Per la categoria Progetti il premio è assegnato a Da braccianti a operai per il mercato globale. Il nuovo proletariato etiope del polo industriale di Mekelle di Marco Benedettelli per originalità, coinvolgimento diretto e conoscenza dell’area. L’inchiesta verte su un tema per lo più ignoto al grande pubblico ma di grande portata per il continente africano, la crescita di una nuova classe operaia in un paese che esce da un ventennio di guerra con la confinante Eritrea e che mantiene affollati campi profughi, e una popolazione in fuga dall’economia contadina. La regione del Tigray, nel nord, appare come un’area di interesse strategico sia per la comprensione del faticoso processo di industrializzazione in atto, sia per il modello economico del governo regionale, basato sulla produzione di beni a basso costo per l’estero. Due banchi di prova importanti per le promesse di “rinascimento africano” nel più importante Stato-nazione dell’Africa Orientale.
I finalisti
Dei trenta candidati al Premio sono stati selezionati per la Giuria dieci finalisti, e non è stato facile poi decidere i due vincitori, poiché tutti i lavori sono meritevoli di attenzione. La Giuria ha perciò deciso di non conferire alcuna menzione speciale alle otto candidature non vincitrici giunte in finale.
Per la sezione Opere si sono distinti quattro lavori:
Laura Battaglia con Yemen, un paradiso in polvere offre uno sguardo privilegiato su una delle peggiori crisi del pianeta. Il colloquio con le popolazioni di Mocha e Hodeida è molto diretto e fa emergere i dettagli più crudi e tutto l’ orrore della guerra;
Il Ciad, in fuga da Boko Haram di Daniele Bellocchio, narra una periferia estrema del paese, lontano dalle battaglie di Mosul e Raqqa. Se ne leggono gli orrori attraverso le voci delle vittime, i sopravvissuti, i profughi in fuga sulle sponde del lago Ciad, i soldati male equipaggiati che devono affrontare i jihadisti;
L’inchiesta di Nello Scavo Libia, tra segreti di Stato e accordi indicibili, condotta da passione e indignazione, porta alla luce i compromessi mai resi noti fra l’Italia e la Libia, cercando di scoperchiare la “versione ufficiale”;
Venne alla spiaggia un assassino è il libro di Elena Stancanelli, che racconta la propria partecipazione alla spedizione di una Ong italiana. Un diario di bordo originale e autorevole, dal quale emergono disagi e pericoli delle tragedie che quotidianamente si consumano nel Mediterraneo.

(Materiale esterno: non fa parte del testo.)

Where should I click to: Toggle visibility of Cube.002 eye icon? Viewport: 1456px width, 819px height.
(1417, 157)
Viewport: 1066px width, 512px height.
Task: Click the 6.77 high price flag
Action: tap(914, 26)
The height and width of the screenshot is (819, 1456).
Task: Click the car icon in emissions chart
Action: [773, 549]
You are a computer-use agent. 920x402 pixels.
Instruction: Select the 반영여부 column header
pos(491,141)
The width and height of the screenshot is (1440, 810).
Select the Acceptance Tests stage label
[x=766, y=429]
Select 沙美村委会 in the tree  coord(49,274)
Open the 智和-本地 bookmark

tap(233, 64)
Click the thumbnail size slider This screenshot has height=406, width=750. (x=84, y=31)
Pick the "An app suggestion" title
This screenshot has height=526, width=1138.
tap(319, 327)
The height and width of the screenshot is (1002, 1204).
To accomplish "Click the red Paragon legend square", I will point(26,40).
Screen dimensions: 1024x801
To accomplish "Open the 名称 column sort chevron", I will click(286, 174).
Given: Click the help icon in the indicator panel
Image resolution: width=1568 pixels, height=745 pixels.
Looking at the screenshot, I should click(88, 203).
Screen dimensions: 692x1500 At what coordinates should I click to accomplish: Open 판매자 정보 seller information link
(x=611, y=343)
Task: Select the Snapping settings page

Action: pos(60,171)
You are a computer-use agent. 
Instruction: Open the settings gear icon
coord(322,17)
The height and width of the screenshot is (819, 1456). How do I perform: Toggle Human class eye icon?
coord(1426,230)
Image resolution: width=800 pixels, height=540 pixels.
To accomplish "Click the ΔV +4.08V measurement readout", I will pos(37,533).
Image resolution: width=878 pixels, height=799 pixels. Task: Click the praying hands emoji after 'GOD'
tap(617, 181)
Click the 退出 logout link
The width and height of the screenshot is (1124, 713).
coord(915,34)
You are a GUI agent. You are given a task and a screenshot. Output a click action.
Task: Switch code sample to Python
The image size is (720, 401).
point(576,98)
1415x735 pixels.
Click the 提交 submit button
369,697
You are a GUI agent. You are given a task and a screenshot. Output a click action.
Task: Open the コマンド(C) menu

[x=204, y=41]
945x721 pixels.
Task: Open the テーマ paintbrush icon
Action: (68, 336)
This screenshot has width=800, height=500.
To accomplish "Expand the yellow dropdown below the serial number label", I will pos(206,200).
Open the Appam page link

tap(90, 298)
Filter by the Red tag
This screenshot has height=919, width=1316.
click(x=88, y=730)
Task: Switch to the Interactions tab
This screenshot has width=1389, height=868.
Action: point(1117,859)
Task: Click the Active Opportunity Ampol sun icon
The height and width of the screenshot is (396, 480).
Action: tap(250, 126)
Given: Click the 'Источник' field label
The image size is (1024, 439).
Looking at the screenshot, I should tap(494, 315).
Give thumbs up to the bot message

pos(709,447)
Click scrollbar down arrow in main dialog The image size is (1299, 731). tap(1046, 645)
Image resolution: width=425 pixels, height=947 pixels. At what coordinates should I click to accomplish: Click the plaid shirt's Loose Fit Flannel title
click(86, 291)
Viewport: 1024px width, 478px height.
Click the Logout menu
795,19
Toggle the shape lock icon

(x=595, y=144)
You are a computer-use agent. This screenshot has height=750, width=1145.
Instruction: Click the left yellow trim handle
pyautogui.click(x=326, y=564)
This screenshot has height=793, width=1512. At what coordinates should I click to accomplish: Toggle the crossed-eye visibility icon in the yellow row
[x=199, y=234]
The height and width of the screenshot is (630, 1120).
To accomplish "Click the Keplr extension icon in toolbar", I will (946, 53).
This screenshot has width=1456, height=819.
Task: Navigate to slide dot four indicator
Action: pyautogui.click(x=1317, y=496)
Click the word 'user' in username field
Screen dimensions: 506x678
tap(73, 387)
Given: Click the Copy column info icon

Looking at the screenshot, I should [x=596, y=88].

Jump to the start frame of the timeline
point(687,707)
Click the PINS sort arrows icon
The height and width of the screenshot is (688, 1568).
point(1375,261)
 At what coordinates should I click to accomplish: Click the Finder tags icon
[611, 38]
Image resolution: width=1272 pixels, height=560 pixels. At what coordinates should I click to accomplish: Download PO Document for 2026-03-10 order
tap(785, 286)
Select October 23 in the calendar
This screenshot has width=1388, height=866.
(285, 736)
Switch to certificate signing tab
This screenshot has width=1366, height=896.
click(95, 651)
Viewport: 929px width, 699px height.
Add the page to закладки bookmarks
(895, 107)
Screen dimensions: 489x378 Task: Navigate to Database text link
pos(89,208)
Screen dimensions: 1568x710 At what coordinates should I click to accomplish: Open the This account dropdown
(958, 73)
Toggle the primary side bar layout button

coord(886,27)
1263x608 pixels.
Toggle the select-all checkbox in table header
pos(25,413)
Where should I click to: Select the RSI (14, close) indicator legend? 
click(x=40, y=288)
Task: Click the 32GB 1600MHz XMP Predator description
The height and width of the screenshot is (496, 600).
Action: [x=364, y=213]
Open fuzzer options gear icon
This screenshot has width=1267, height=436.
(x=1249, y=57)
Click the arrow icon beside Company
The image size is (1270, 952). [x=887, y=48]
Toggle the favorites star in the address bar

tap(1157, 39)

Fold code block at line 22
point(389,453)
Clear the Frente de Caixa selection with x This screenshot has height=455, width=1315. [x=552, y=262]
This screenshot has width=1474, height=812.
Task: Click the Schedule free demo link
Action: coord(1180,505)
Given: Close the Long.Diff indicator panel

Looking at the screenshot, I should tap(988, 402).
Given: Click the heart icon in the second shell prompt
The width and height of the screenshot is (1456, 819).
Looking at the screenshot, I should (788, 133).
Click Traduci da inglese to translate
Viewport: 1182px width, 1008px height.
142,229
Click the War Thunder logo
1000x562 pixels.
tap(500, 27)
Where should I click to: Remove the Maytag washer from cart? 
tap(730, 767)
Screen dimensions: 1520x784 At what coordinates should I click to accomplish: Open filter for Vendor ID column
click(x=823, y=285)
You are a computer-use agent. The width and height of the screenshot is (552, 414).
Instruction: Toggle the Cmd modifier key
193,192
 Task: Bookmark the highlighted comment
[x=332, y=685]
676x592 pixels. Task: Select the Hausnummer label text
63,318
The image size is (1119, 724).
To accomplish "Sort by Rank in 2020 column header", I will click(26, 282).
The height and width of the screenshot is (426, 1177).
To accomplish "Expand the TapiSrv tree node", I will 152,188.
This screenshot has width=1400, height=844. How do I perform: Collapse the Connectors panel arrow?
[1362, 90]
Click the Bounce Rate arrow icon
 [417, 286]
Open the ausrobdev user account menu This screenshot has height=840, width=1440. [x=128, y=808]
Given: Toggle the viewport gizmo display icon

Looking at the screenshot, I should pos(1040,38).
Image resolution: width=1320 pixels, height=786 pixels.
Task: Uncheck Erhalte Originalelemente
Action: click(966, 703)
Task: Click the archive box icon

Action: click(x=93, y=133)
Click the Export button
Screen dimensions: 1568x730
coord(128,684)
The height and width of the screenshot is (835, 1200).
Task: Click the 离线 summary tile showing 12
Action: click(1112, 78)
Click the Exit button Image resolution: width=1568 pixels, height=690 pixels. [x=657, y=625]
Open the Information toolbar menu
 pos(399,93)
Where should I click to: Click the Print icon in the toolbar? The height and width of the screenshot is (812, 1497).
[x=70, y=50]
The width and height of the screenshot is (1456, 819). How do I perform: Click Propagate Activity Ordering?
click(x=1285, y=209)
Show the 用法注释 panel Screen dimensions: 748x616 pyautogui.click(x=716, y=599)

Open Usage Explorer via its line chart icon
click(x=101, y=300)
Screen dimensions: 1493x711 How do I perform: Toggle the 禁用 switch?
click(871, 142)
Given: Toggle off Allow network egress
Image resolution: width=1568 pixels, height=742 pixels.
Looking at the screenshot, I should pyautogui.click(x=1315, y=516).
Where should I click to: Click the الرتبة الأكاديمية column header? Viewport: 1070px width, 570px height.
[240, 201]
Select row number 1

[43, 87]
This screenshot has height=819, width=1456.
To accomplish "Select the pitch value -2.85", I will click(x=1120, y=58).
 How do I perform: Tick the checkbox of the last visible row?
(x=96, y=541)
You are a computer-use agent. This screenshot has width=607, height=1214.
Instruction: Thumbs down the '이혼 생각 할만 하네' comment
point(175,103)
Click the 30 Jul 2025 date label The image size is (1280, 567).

Per la sezione Progetti i quattro lavori giunti in finale sono:
Viola Hajagos, Centroamerica e diritto di aborto che parte dal tema dell’aborto per analizzare l’estremo disagio femminile dell’area. Il valore del progetto è nella pluralità delle fonti: interviste alle protagoniste, analisi dei dati, valutazione dell’informazione locale;
I gecekondu di Istanbul di Francesco Pasta, che propone di analizzare le trasformazioni urbane in corso in alcuni gecekondu, i quartieri più poveri ed in difficoltà di Istanbul, esaminandone i risvolti sociali e politici nella Turchia di Erdogan;
Oltre il confine: migranti attraverso il Marocco di Roberto Persia, Maged Srour e Giovanni Culmone. Che cosa succede davvero agli immigrati che passano dal Marocco è un mistero. L’Europa firma accordi e trasferisce fondi pur di non vedere. La proposta pone buone premesse per scoprire verità scomode non solo per i governi sovranisti;
Sara Tonini con Il ruolo di internet nella resistenza palestinese scrive: “Il progetto si propone di rappresentare la resistenza palestinese di oggi perché, più di altre, parte da un presupposto fondamentale per ogni sviluppo democratico: l’informazione”. Il ruolo giocato dai social media rappresenta un punto di vista originale e prezioso sul conflitto arabo-israeliano.